Anno di Vittoria: 38ª edizione 1994

Categoria di Vittoria: Racconto

Titolo dell’opera: Il signor Pietro

Motivazione: Il racconto premiato è paragonabile a una piccola e nostrana Morte di Ivan Ilič, l’indimenticabile racconto di Tolstoj. La morte imminente stavolta è vista riflessa nella pietas commossa del la visitatrice assidua e soccorrevole del personaggio segnato dal suo destino, ma descritto col pudore del suo destino, in un crescendo diaristico di piccoli fatti, quasi per addizione di quello che non si può dire in quello che si dice. L’evento che matura fatale e sottaciuto, o meglio taciuto ma detto per sottintesi, mentre si rompe un po’ per volta il guscio di diffidenza del Signor Pietro, coinvolgendolo in un affidamento pieno di pudore all’ineluttabilità del suo destino, ha come controcanto, in filigrana, proprio l’azione di comprensione e di tenerezza, seppur contenuta, della visitatrice, per cui il dono è reciproco, di amore desolato al mistero dell’esistenza. La conclusione ben racchiude, in un interrogativo rimorso, questo tenero sguardo sull’ineluttabilità del destino umano… Il dono al figlio del Signor Pietro del giradischi e della cassetta della Traviata, dopo la morte del padre che a quella musica a lui prestata dalla visitatrice aveva addolcito quello che non si può dire nemmeno a sé stessi – in un unisono quasi consolatore e dell’azione della vita sulla morte e della morte sulla vita – finisce per essere il simbolo di un perdono racchiuso nella stessa povertà dell’esistenza che par trovare la sua più ascosa ricchezza proprio in quella povertà. E il segno che un barlume del dicibile brilla nell’indicibile, un barlume del fattibile si è insinuato nell’infattibile da parte dell’uomo. La giuria è lieta di segnalare… la maturità umana trasparente per sottili filigrane raggiunta nel messaggio di uno scrittore.

(di Piero Bigongiari)

Breve biografia: Gina Lagorio, pseudonimo di Luigina Bernocco (nata a Bra il 18 giugno 1922 e morta a Milano il 17 luglio 2005), è stata una scrittrice, anglista e politica italiana. Dopo la formazione universitaria, si dedicò alla letteratura e al giornalismo, collaborando con riviste e lavorando anche nell’ambiente editoriale. Ha adottato il cognome Lagorio dal primo marito Emilio Lagorio, con cui mantenne il nome d’uso letterario per tutta la carriera.
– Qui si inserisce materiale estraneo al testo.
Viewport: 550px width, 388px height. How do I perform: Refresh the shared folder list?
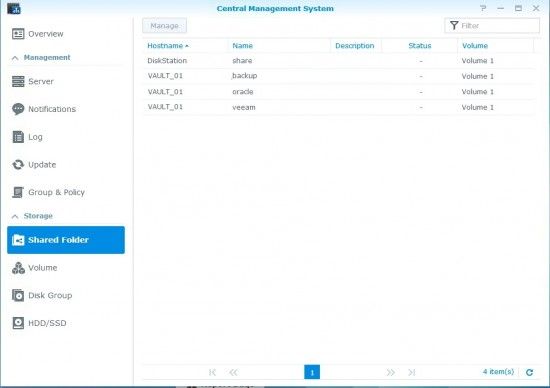click(529, 372)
La sua produzione narrativa affronta temi legati alla memoria, al paesaggio e all’identità femminile, con una forte attenzione alla dimensione civile della scrittura. Tra le sue opere più note si ricordano La spiaggia del lupo (Garzanti 1977), Tosca dei gatti (Garzanti 1983) e Golfo del paradiso (Garzanti 1987). Fu deputata al Parlamento italiano per il gruppo Sinistra Indipendente dal 1987 al 1992.